YOUR OBJECTIVE. Restate every line of the material below word for word, skipping the images.

SUPPLIED ENTRIES.
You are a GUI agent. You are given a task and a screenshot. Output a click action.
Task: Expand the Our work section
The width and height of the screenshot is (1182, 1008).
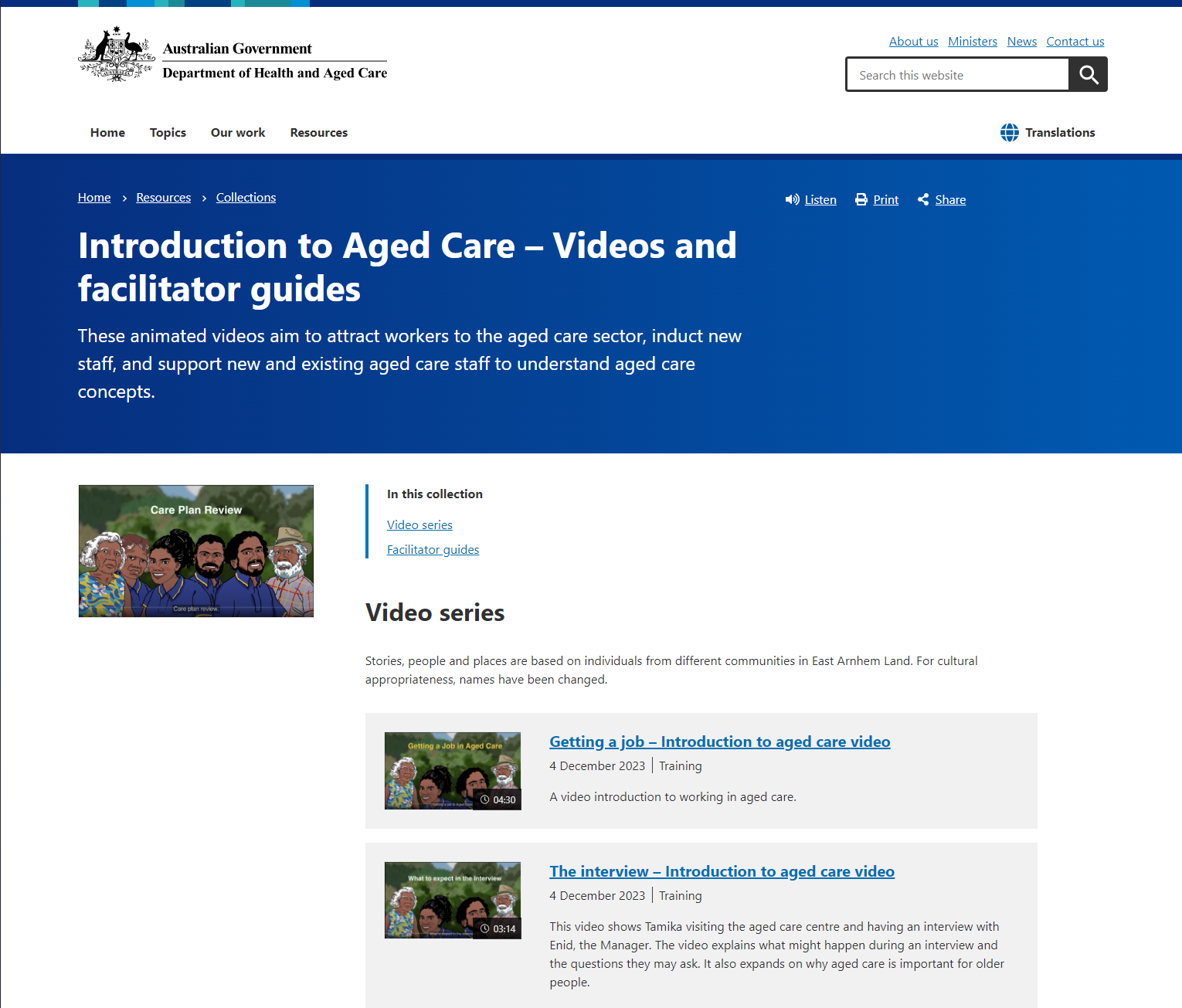[x=237, y=132]
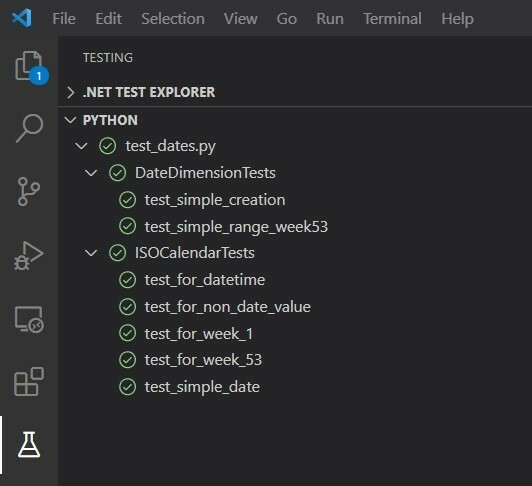Open the Run and Debug view

(29, 256)
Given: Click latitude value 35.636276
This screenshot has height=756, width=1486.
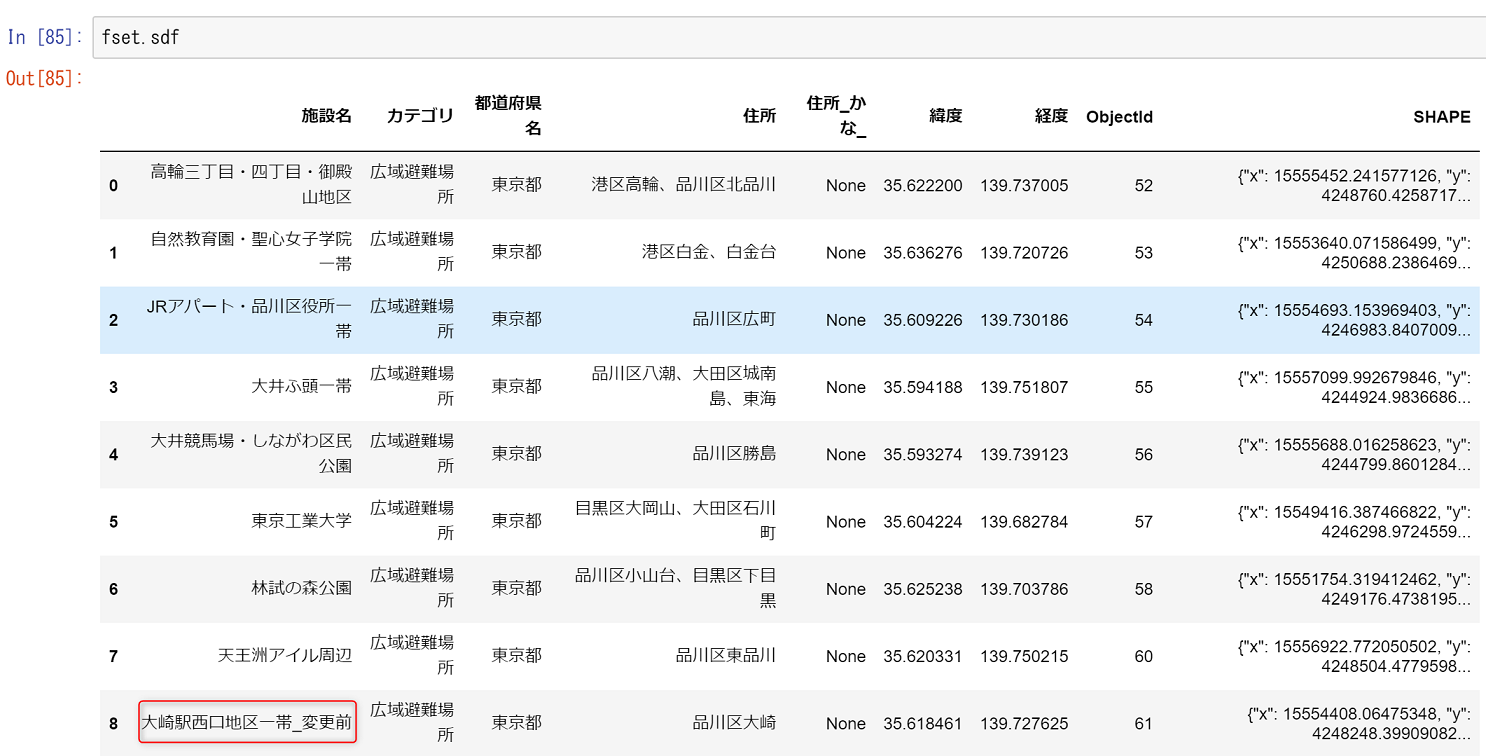Looking at the screenshot, I should [922, 253].
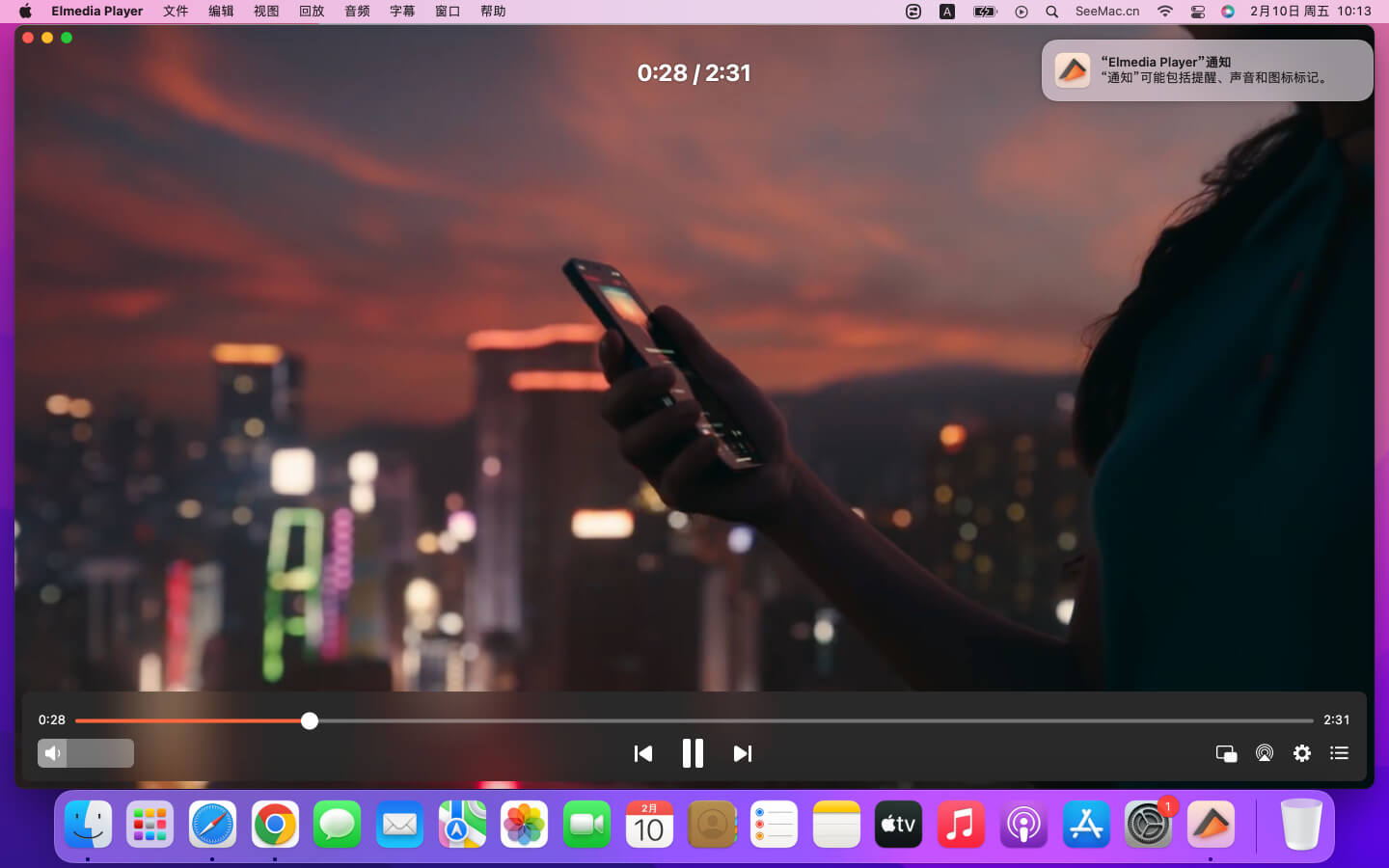This screenshot has height=868, width=1389.
Task: Open Control Center in the menu bar
Action: pyautogui.click(x=1197, y=12)
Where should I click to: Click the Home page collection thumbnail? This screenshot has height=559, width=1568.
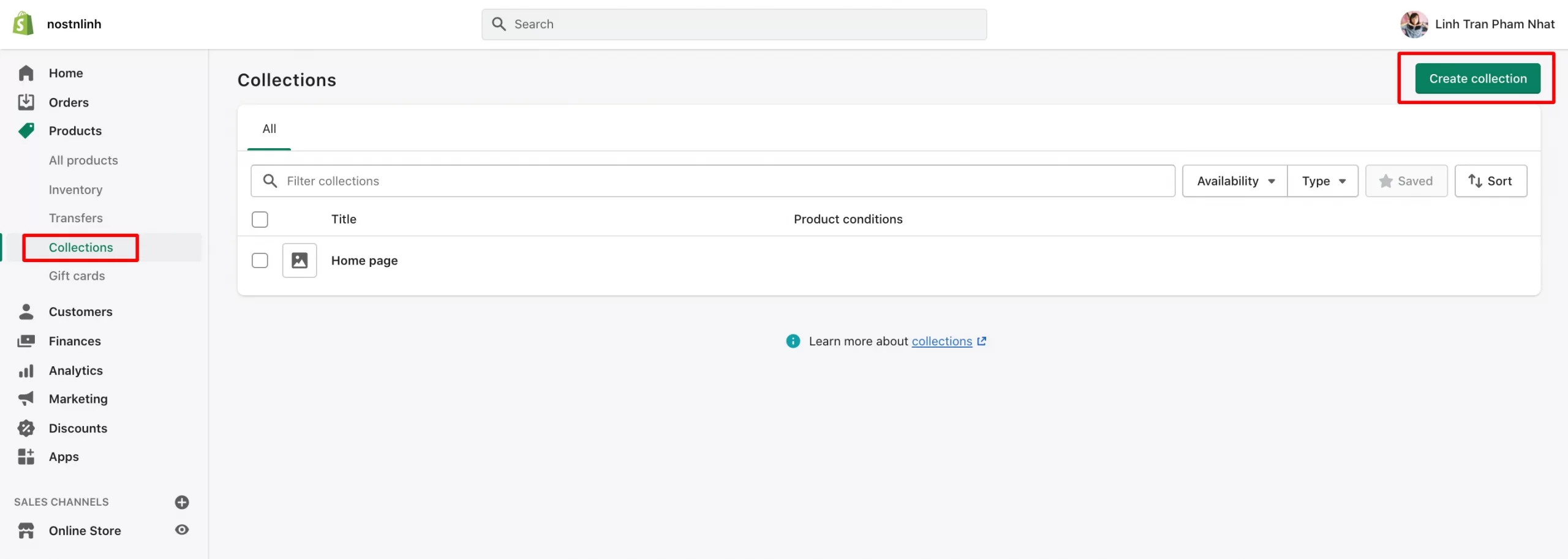coord(300,260)
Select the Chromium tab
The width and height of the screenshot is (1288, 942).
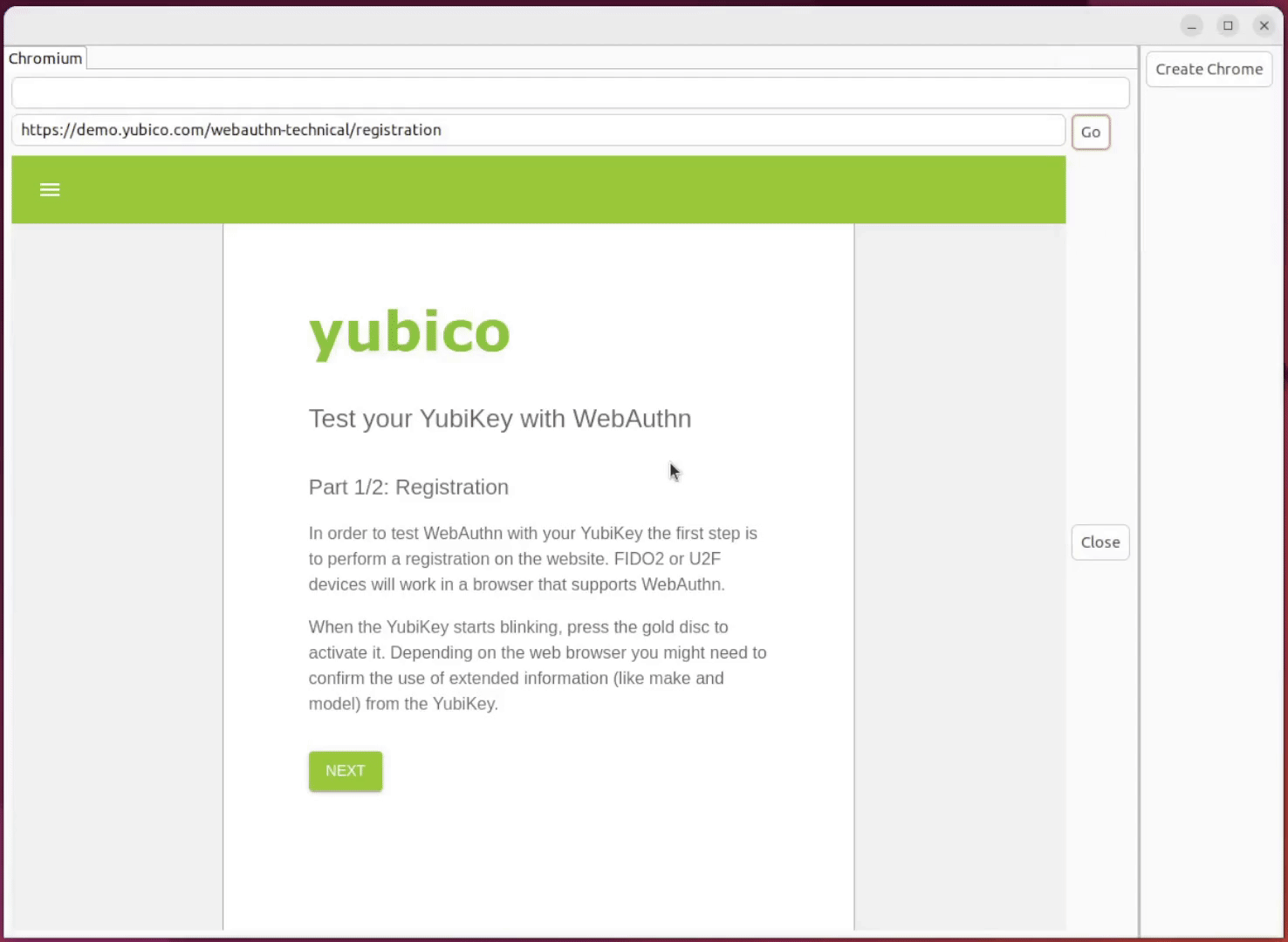point(45,58)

TASK RESULT.
You are a GUI agent. You are given a task and a screenshot. Output a click action.
Task: Expand the Our work section
The width and height of the screenshot is (1182, 1008).
[x=237, y=132]
Open the Run and Debug view

(29, 256)
Given: Click latitude value 35.636276
This screenshot has height=756, width=1486.
Looking at the screenshot, I should [922, 253].
This screenshot has height=868, width=1389.
Task: Open Control Center in the menu bar
Action: pyautogui.click(x=1197, y=12)
Where should I click to: Click the Home page collection thumbnail? This screenshot has height=559, width=1568.
coord(300,260)
Select the Chromium tab
The width and height of the screenshot is (1288, 942).
point(45,58)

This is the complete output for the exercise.